De hypofyse ontwikkelt zich in twee totaal verschillende delen: het eerste is een ectodermale evaginatie van het stomodeum dat zich net voor het orofaryngeale membraan ontwikkelt, genaamd Rathke's buidel; de tweede is het infundibulum, een neerwaartse verlenging van het diencephalon.
In het embryo van 3 weken is de slijmbeurs van Rathke een prominente plek in de stomodeus in het postero-superieure deel en groeit het dorsaal naar het infundibulum toe. Na de tweede maand wordt het niet meer in de mondholte waargenomen en bevindt het zich zeer dicht bij het infundibulum.
Later, naarmate de ontwikkeling vordert, groeien de cellen in het voorste deel van deze zak snel en vormen ze de voorkwab van de hypofyse of adenohypofyse. Het infundibulum zal aanleiding geven tot de posterieure hypofyse of neurohypofyse. Cellen aan de achterkant van de slijmbeurs veroorzaken de pars tussenproduct van de klier.
De functie van het stomodeum is om het centrum te zijn van de embryonale ontwikkeling van de gezichtsstructuren en het voorste deel van de hypofyse, de adenohypofyse..
Binnen de gezichtsstructuren die zich ontwikkelen, vormt de maagholte de mondholte en de laterale structuren de andere reeds genoemde componenten. De mond is een fundamenteel onderdeel van het spijsverteringsstelsel, aangezien het eerste deel van het spijsverteringsproces daarin plaatsvindt..
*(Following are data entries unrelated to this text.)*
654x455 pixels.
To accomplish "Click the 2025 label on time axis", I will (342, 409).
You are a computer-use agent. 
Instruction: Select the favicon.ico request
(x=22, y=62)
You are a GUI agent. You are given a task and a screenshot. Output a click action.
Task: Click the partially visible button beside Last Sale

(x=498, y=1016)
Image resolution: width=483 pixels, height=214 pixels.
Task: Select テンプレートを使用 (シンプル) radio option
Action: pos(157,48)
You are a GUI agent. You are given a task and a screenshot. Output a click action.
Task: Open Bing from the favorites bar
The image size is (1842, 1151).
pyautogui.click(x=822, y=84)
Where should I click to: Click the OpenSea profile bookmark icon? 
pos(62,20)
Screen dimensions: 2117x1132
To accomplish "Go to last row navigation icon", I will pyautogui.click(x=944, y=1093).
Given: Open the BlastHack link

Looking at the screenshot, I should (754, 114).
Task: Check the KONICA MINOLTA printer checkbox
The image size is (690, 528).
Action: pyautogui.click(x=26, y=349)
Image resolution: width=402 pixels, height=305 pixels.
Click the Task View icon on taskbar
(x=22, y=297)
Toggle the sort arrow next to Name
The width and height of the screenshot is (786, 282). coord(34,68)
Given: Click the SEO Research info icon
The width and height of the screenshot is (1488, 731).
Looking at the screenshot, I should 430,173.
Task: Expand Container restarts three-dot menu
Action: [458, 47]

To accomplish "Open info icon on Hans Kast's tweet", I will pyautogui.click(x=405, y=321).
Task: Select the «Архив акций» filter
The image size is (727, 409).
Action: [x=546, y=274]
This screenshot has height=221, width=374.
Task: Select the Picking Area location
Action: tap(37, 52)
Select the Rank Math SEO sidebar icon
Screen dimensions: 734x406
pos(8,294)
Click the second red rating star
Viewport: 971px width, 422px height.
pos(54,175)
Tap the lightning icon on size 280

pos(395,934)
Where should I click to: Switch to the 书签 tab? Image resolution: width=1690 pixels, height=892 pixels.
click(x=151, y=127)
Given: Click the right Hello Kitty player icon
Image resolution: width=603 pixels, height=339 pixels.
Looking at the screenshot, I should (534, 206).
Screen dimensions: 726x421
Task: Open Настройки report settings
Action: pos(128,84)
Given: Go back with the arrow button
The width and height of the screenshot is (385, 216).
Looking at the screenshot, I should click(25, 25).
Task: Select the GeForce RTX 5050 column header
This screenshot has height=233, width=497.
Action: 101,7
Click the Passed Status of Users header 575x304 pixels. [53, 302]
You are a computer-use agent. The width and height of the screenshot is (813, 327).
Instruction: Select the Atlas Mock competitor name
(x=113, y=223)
Sommige elementen zoals tanden, tong en klieren hebben een andere oorsprong, maar ze ontwikkelen zich parallel aan de ontwikkeling van de mondholte. De parotis- en submandibulaire klieren verschijnen bijvoorbeeld in het bindweefsel van de wang tijdens de ontwikkeling..
Rond de 10e week van ontwikkeling is het gezicht al gevormd. Let op de neus met goed ontwikkelde nasolacrimale plooien en neusgaten.
De groeven van de bovenlip worden gevonden en zowel de boven- als onderlip zijn goed gevormd en versmolten. De bovenkaak, onderkaak en gehemelte zijn al ontwikkeld en de ogen en oorschelp worden waargenomen. De mondholte is al gevormd met zijn interne structuren al gevormd.
Niemand heeft nog op dit artikel gereageerd.